Seit etwa einem halben Jahr ist mein A-Hörnchen nun auf einem recht anspruchsvollem Gymnasium. Er geht gern zur Schule, hat Anschluss gefunden. Die vielen Arbeiten und Tests haben ihm bisher wenig zugesetzt; bei minimalem Aufwandschrieb er 3en. Alles gut, soweit. In den letzten zwei Wochen bekam er zwei schlechtere Ergebnisse zurück und plötzlich waren da Zweifel.

Das Hörnchen geriet ins Schwanken. Gymnasium – viel wissen – viel Anerkennung – viel lernen – viel Arbeit. Oberschule hingegen – weniger Stress – weniger – Arbeit – weniger Status. So in etwa liefen seine Gedanken ab, es war ein großes Durcheinander. Zunächst versuchte ich ihm die verschiedenen Möglichkeiten weiter aufzuschlüsseln, kam selber vom 100stel ins 1000stel. Und plötzlich wurde mir klar, was das wesentliche ist. Es geht nicht um Arbeit, Anerkennung und Wissen. Im Leben geht es um was ganz anderes!

Ich erklärte meinem Hörnchen, dass es mir, als seiner Mama, am Ende nicht wichtig ist, dass er ein exzellentes Abitur hat. Mir sei es nicht wichtig, dass er vier Sprachen und drei Instrumente könne. Das einzige, das für mich zählte sei, dass er glücklich ist! Denn soviel habe ich gelernt in meinem Leben: Glücklich machen uns nicht Leistung, Anerkennung oder Erfolg. Glück wird durch das hervorgerufen, was unser Herz möchte. Und, so ist es eben, Herzen sind zum Glück nicht immer klug oder vernünftig. An so manchen Nachmittag möchte so ein Kinderherz viel lieber Monopoly spielen als Vokabeln zu lernen. An anderen vielleicht lieber Lego bauen als Mathe zu machen und an wieder anderen hat es große Lust ein Referat vorzubereiten.

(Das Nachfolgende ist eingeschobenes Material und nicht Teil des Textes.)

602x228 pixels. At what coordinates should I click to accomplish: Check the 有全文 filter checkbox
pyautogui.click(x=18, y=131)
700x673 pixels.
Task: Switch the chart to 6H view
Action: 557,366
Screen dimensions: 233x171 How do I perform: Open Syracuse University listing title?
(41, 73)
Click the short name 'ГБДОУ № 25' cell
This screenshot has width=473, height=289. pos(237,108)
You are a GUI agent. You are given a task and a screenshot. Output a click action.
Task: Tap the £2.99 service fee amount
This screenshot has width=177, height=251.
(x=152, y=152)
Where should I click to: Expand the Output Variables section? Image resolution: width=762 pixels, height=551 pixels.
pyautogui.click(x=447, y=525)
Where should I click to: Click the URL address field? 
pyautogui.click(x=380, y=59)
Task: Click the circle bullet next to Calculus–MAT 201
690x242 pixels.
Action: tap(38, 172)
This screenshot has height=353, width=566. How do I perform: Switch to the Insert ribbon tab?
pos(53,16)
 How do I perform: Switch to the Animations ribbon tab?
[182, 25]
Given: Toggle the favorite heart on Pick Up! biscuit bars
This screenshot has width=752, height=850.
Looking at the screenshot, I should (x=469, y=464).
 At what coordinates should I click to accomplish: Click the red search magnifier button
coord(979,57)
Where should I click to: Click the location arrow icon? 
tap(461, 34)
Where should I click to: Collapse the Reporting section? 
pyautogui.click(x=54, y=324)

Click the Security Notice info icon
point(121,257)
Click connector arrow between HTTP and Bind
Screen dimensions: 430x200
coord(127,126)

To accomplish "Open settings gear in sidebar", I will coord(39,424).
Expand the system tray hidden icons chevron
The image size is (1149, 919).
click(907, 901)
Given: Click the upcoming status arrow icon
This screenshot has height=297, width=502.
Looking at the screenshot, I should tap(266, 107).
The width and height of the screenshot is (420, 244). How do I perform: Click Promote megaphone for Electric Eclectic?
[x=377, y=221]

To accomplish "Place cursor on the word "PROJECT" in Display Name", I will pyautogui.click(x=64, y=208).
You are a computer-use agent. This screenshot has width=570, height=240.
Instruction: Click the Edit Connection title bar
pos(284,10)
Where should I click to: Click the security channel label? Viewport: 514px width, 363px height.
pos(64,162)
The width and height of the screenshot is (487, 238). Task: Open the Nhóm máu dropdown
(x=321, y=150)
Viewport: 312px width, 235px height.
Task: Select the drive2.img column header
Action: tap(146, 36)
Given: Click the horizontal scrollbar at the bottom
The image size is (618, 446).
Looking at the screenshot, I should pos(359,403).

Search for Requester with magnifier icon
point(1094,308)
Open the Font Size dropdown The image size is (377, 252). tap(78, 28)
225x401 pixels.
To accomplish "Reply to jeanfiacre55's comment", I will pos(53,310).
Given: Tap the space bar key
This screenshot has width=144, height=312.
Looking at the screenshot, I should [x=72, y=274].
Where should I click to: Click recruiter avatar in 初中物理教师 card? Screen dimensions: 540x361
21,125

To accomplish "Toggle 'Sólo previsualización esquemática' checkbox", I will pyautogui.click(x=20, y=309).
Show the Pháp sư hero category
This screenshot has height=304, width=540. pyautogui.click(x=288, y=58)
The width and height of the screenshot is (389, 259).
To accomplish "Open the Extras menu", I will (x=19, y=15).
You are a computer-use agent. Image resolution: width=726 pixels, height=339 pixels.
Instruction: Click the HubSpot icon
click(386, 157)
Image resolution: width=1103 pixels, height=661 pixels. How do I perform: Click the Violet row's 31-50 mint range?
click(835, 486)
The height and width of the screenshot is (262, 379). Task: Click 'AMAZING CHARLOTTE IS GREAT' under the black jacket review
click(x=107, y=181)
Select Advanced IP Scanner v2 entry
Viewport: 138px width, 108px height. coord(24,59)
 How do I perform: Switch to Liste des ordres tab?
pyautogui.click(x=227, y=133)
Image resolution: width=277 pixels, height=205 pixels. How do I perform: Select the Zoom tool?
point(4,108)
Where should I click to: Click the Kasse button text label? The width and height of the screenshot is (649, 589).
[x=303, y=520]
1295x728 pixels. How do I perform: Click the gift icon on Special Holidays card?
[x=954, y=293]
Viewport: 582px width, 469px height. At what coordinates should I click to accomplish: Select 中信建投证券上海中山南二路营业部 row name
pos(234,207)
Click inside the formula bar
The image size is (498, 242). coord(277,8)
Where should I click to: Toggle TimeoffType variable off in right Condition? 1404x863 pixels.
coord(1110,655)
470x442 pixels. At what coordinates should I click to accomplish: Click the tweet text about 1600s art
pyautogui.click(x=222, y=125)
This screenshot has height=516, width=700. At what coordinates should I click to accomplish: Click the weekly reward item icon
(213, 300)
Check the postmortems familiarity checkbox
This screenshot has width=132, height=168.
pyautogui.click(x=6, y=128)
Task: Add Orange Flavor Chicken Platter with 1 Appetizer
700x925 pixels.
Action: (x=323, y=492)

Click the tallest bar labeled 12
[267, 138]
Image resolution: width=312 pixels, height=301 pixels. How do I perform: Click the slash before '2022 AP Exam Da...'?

Natürlich habe ich ihm auch erklärt, dass es gewisse Dinge gibt, die sein müssen. Hausaufgaben, Anwesenheit und wer nur 5er im Zeugnis hat fällt durch. Alles in einem aber ist es wichtig, gesund und glücklich aus der Schule zu kommen – um sich dann dem echten Leben zu widmen. Und da man es von allen Menschen auf der Welt wohl am längsten mit sich selbst aushalten muss, sollte man wissen wen man am besten zu pflegen hat.